単純なコメディと思いきや、現地の唯一の友人が窮地に立たされ、更にに殺されてしまってからの主人公の行動や展開などは、真のスパイ劇として、キャロル・リードらしい緊張感溢れる演出が光り、見応え十分。
イギリス映画の重鎮達が登場する爆笑コメディとして始る序盤から中盤にかけての、アイデア満載のユーモラスなシーンの中で、その存在自体に皮肉が込められている、”原子炉掃除機”から発想する、ミサイル工場のスケッチを見て、真剣に討議を始める、イギリス諜報局上層部の慌てぶりは最高に可笑しい。
親ばかで頼りない気のいい商人を、彼独特の、抜群の”間”で好演するアレック・ギネスが、友情や本能、さらにプライドをかけて敵と戦う終盤は頼もしく、ラストで、おもちゃを見て平凡な市民に戻る姿は実に微笑ましい。

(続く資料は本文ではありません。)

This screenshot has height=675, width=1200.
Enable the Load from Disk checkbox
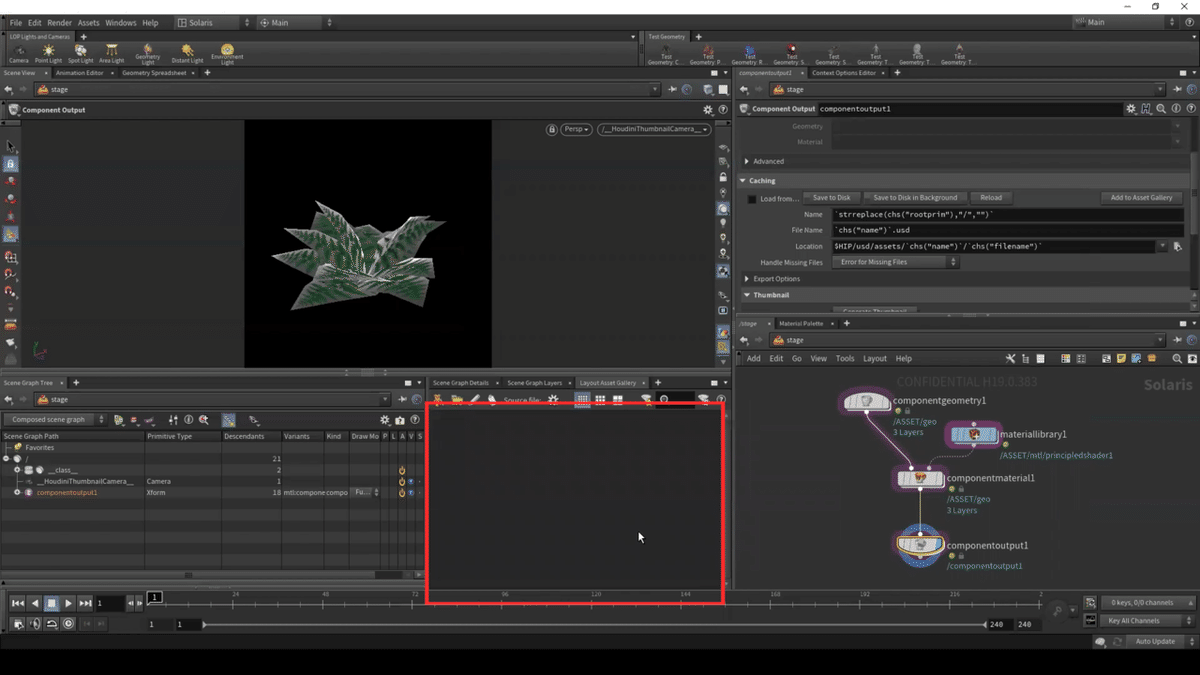click(x=752, y=199)
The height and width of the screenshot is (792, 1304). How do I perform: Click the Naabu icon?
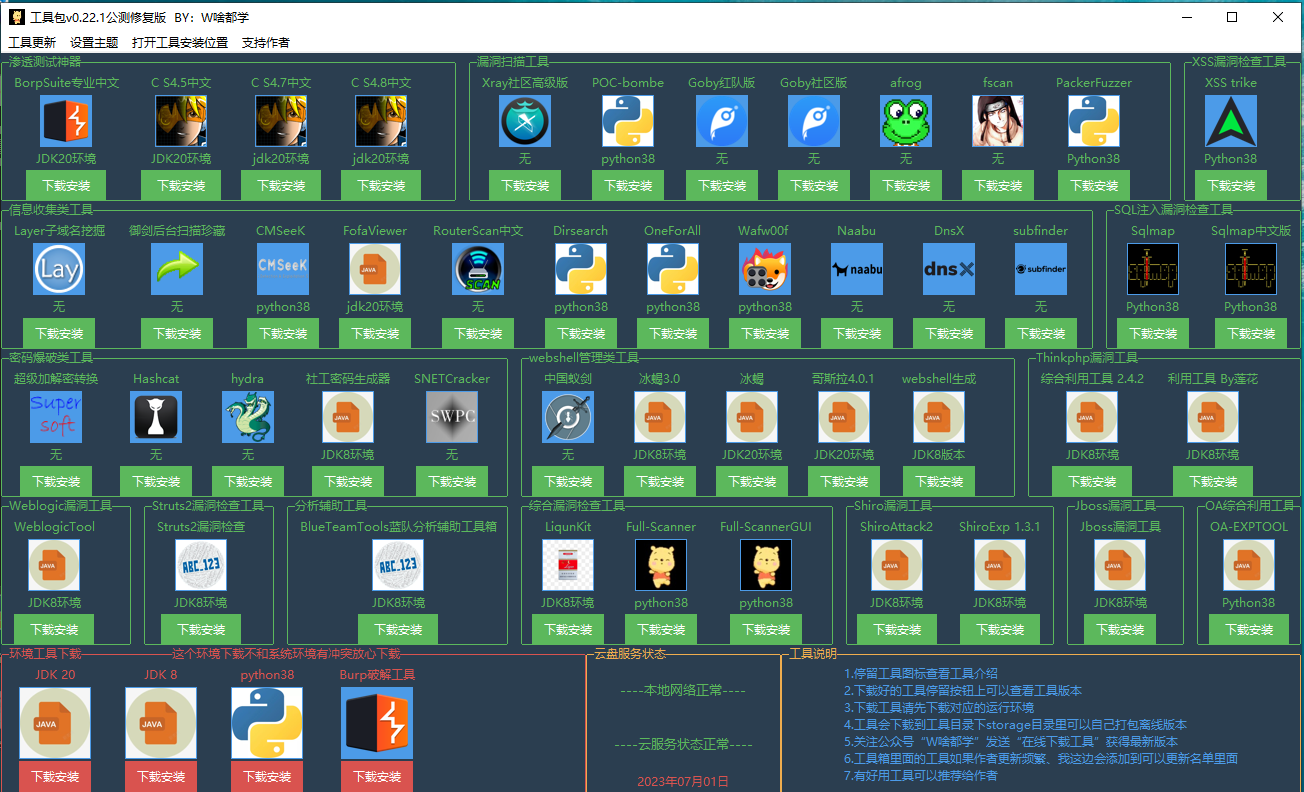857,269
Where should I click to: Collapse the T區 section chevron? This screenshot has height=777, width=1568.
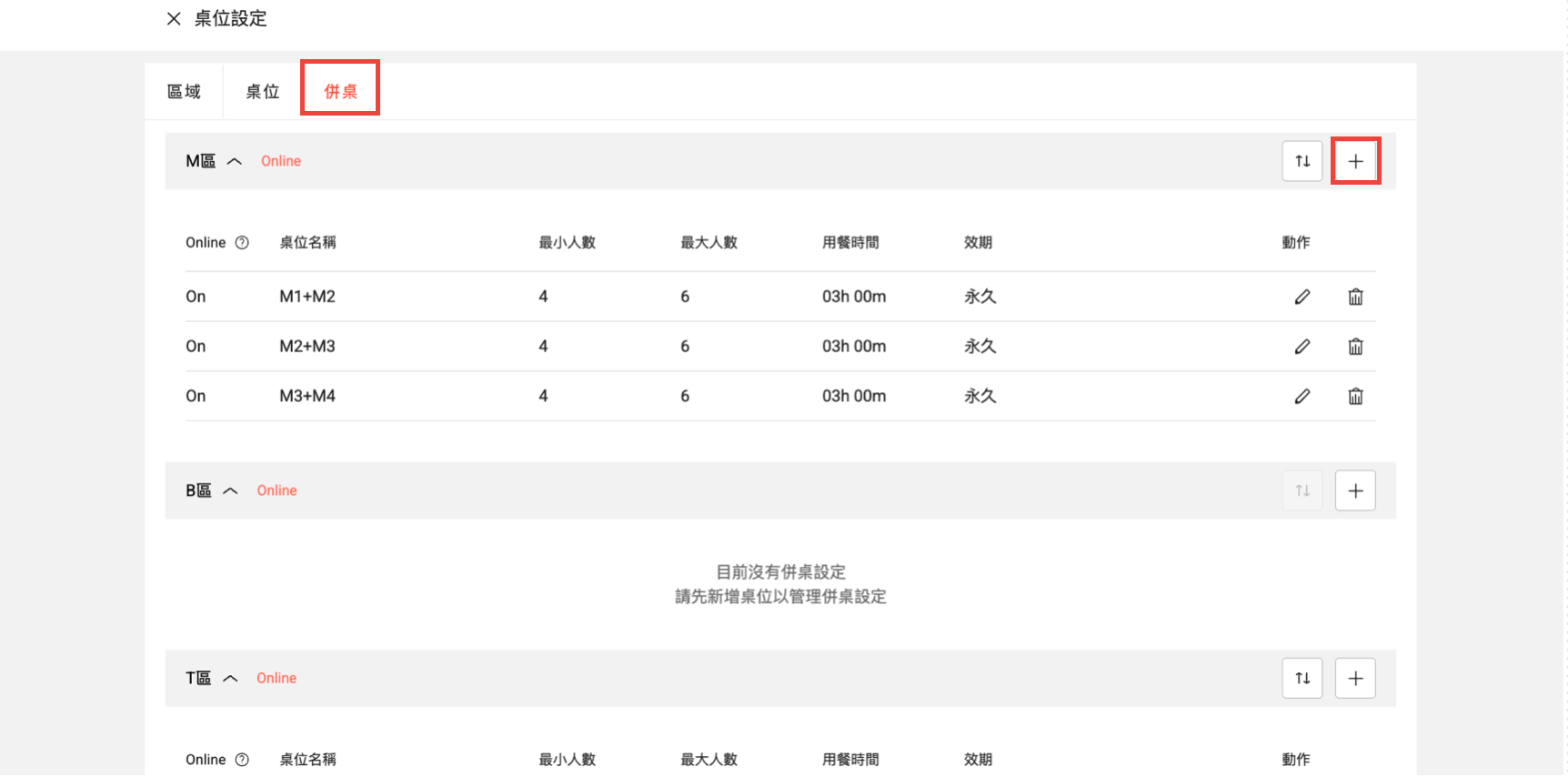click(230, 679)
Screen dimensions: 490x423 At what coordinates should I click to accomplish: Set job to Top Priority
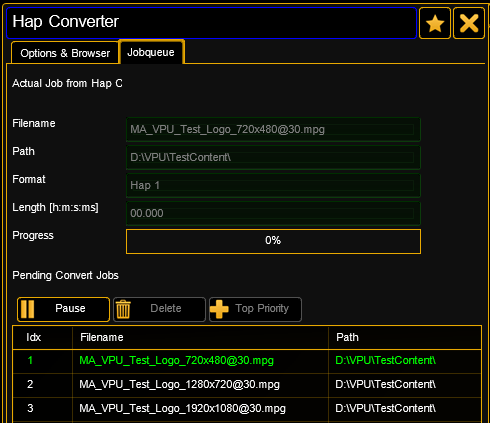[255, 309]
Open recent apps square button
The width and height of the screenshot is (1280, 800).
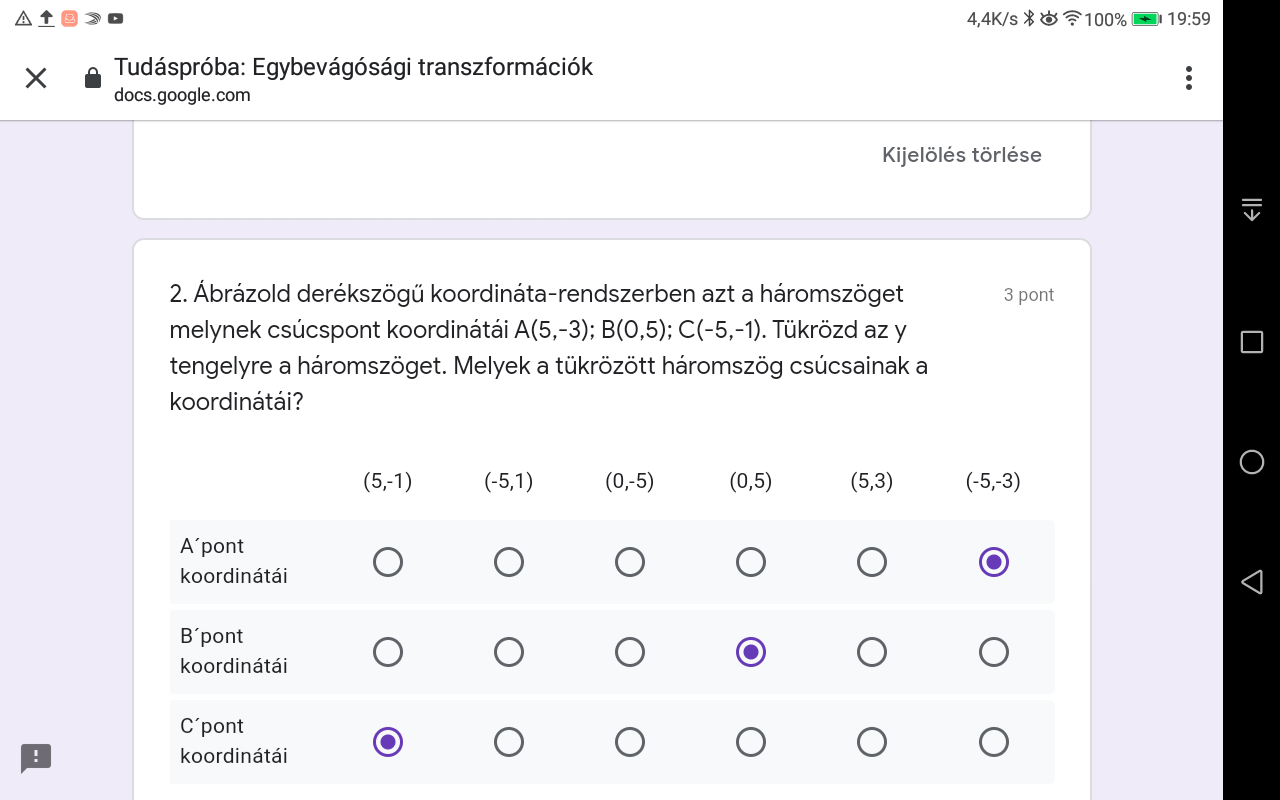click(1251, 342)
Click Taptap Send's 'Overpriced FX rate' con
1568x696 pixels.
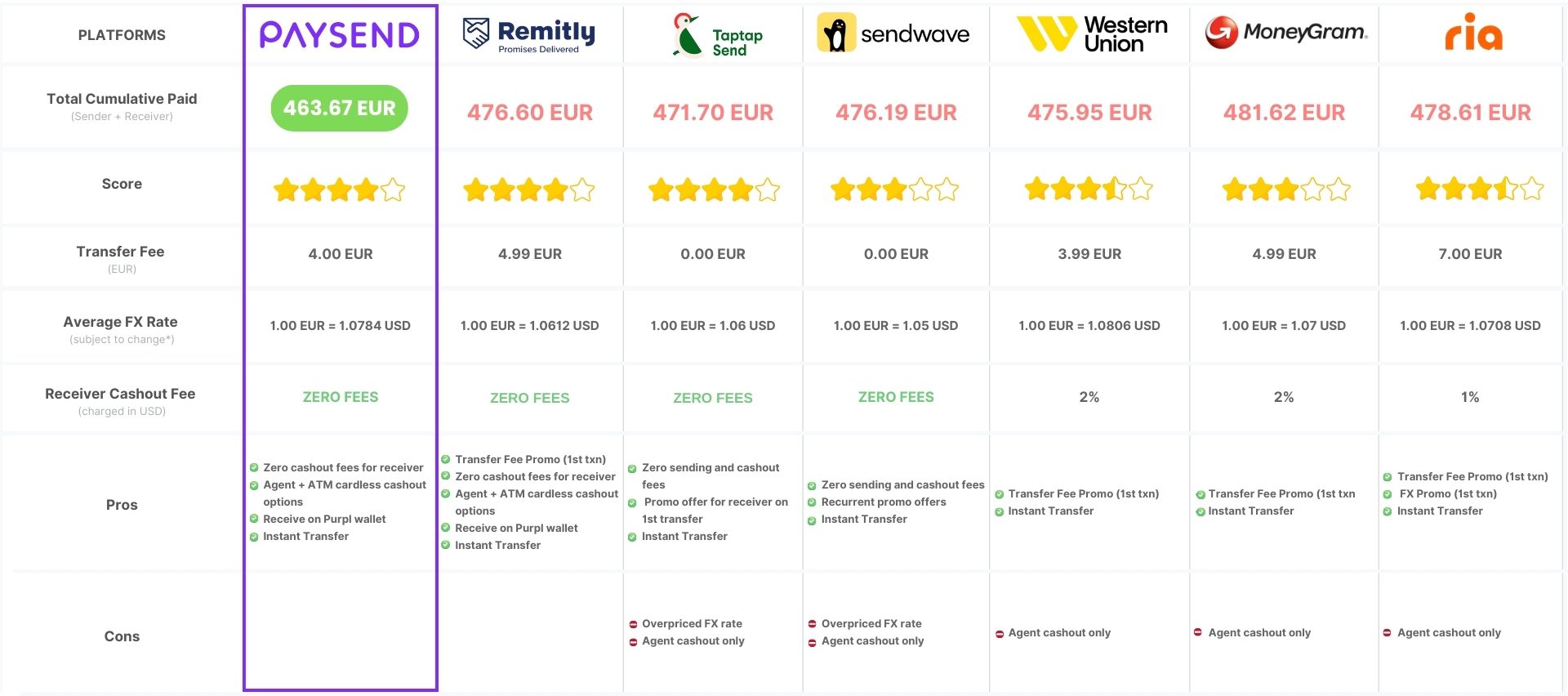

強烈な存在感のため、何か裏がありそうな雰囲気が見事に生かされている、ドイツ人医師バール・アイヴス、逆に控えめな主人公の秘書モーリーン・オハラ、飄々としたイメージが実にいい味を出している地区責任者ノエル・カワード、クライマックスで大英断をして、全てを丸く収める情報局部長ラルフ・リチャードソン、いかにも嫌味な警官ながら、主人公に情けを見せるアーニー・コヴァックス、そして、美しい主人公の娘ジョー・モローなど、豪華キャストの好演も見ものだ。